[Dataset entries]
* * *

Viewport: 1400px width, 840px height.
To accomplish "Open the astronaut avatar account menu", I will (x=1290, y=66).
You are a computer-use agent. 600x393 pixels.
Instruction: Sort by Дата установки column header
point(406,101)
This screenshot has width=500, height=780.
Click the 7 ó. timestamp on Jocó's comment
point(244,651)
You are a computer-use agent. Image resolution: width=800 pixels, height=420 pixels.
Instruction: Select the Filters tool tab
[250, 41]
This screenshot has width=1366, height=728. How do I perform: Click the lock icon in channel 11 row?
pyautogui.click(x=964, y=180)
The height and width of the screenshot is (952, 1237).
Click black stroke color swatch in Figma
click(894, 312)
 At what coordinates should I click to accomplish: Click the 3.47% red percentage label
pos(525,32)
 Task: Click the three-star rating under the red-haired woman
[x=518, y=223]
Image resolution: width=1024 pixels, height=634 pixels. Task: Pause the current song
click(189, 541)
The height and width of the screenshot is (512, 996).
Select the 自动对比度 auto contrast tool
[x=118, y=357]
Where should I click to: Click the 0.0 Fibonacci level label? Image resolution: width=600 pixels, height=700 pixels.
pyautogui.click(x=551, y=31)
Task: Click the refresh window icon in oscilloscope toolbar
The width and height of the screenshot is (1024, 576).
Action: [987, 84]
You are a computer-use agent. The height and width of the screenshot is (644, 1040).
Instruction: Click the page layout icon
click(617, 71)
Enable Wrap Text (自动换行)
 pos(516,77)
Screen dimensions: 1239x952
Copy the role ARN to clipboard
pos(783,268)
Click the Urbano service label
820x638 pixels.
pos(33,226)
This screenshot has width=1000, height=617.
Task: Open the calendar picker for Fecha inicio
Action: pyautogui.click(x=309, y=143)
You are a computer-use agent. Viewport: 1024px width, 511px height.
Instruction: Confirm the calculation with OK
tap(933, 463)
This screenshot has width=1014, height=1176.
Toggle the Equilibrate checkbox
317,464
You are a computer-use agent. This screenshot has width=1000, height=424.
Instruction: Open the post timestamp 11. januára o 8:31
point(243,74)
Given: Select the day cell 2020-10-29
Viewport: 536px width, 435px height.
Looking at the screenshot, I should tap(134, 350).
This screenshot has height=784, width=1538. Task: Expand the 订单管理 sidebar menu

* * *

TASK PROMPT: Exactly as they appear above, write out all of the lines.

WRITTEN ANSWER:
Viewport: 1400px width, 840px height.
To accomplish "Open the astronaut avatar account menu", I will (x=1290, y=66).
You are a computer-use agent. 600x393 pixels.
Instruction: Sort by Дата установки column header
point(406,101)
This screenshot has width=500, height=780.
Click the 7 ó. timestamp on Jocó's comment
point(244,651)
You are a computer-use agent. Image resolution: width=800 pixels, height=420 pixels.
Instruction: Select the Filters tool tab
[250, 41]
This screenshot has width=1366, height=728. How do I perform: Click the lock icon in channel 11 row?
pyautogui.click(x=964, y=180)
The height and width of the screenshot is (952, 1237).
Click black stroke color swatch in Figma
click(894, 312)
 At what coordinates should I click to accomplish: Click the 3.47% red percentage label
pos(525,32)
 Task: Click the three-star rating under the red-haired woman
[x=518, y=223]
Image resolution: width=1024 pixels, height=634 pixels. Task: Pause the current song
click(189, 541)
The height and width of the screenshot is (512, 996).
Select the 自动对比度 auto contrast tool
[x=118, y=357]
Where should I click to: Click the 0.0 Fibonacci level label? Image resolution: width=600 pixels, height=700 pixels.
pyautogui.click(x=551, y=31)
Task: Click the refresh window icon in oscilloscope toolbar
The width and height of the screenshot is (1024, 576).
Action: [987, 84]
You are a computer-use agent. The height and width of the screenshot is (644, 1040).
Instruction: Click the page layout icon
click(617, 71)
Enable Wrap Text (自动换行)
 pos(516,77)
Screen dimensions: 1239x952
Copy the role ARN to clipboard
pos(783,268)
Click the Urbano service label
820x638 pixels.
pos(33,226)
This screenshot has width=1000, height=617.
Task: Open the calendar picker for Fecha inicio
Action: pyautogui.click(x=309, y=143)
You are a computer-use agent. Viewport: 1024px width, 511px height.
Instruction: Confirm the calculation with OK
tap(933, 463)
This screenshot has width=1014, height=1176.
Toggle the Equilibrate checkbox
317,464
You are a computer-use agent. This screenshot has width=1000, height=424.
Instruction: Open the post timestamp 11. januára o 8:31
point(243,74)
Given: Select the day cell 2020-10-29
Viewport: 536px width, 435px height.
Looking at the screenshot, I should tap(134, 350).
This screenshot has height=784, width=1538. Task: Expand the 订单管理 sidebar menu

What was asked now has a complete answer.